In the fall of 1913, two of her admirers — Thomas Edison and Alexander Graham Bell, invited her to come to the United States to give an address at Carnegie Hall, and 1000 people had to be turned away at the door. See http://bit.ly/92w6w2. John Dewey himself provided her introduction.

So what if it were 2010 instead of 1913, and Montessori was asked to talk about technology? Would she condemn it, as being overly commercialized and abstract? Or would she embrace it, recommending the purchase of iPads in all of her schools?

I think she’d see the issue in the same way she saw the role of the teacher, using the same criteria she used to choose and design materials.

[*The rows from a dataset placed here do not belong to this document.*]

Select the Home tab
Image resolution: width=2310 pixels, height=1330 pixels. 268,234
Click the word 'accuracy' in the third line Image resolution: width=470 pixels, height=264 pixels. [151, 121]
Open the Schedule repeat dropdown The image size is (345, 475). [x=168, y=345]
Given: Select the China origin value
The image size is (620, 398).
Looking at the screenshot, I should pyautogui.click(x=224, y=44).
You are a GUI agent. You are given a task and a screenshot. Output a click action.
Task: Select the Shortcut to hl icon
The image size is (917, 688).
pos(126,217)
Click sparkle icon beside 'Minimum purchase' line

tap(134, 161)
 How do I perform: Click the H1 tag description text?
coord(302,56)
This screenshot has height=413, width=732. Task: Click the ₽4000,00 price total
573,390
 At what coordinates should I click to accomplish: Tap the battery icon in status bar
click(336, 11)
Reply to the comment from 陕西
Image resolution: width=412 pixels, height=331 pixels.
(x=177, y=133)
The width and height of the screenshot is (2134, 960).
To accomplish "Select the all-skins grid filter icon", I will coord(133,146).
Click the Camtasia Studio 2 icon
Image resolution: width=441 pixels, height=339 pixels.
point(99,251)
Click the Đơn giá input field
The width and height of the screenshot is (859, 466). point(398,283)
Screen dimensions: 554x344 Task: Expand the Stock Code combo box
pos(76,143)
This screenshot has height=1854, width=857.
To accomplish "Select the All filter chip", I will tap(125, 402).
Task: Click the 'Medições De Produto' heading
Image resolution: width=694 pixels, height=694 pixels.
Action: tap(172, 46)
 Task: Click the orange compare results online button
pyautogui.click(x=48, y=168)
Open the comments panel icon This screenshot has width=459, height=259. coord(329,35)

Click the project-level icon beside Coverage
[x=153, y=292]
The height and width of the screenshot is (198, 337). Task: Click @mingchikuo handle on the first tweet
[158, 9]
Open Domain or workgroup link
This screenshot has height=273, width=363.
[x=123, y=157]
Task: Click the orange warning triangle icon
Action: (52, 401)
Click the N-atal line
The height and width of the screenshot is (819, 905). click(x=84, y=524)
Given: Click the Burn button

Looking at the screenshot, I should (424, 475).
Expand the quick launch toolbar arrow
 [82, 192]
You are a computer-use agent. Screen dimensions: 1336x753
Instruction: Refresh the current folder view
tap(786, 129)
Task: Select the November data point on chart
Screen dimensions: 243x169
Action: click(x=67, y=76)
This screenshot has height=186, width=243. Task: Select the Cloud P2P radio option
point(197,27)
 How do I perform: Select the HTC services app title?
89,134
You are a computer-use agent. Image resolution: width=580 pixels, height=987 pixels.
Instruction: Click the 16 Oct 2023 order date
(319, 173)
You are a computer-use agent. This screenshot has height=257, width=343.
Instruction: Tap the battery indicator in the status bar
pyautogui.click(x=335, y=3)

Apps would be merely a new kind of material for her. Some apps are supportive of a young child… others are less so.

I think she’d be extremely excited about multi-touch on the larger iPad screen; and she’d love the concept of how you can use the Internet to deliver content to a child, at any time. After all, she was a scientist/MD, who embraced new technology. She’d like way the Wii gets children moving around, and be curious about additional applications for the accelerometer.

She’d be the first to give a young child a digital camera to capture representations of his or her world, and would be on the front edge of exploring how to tap the power of the touch screen to help children acquire language and logic abilities.

I think she’d be very excited by apps that self-level, and that give children instant feedback on their finger swipes.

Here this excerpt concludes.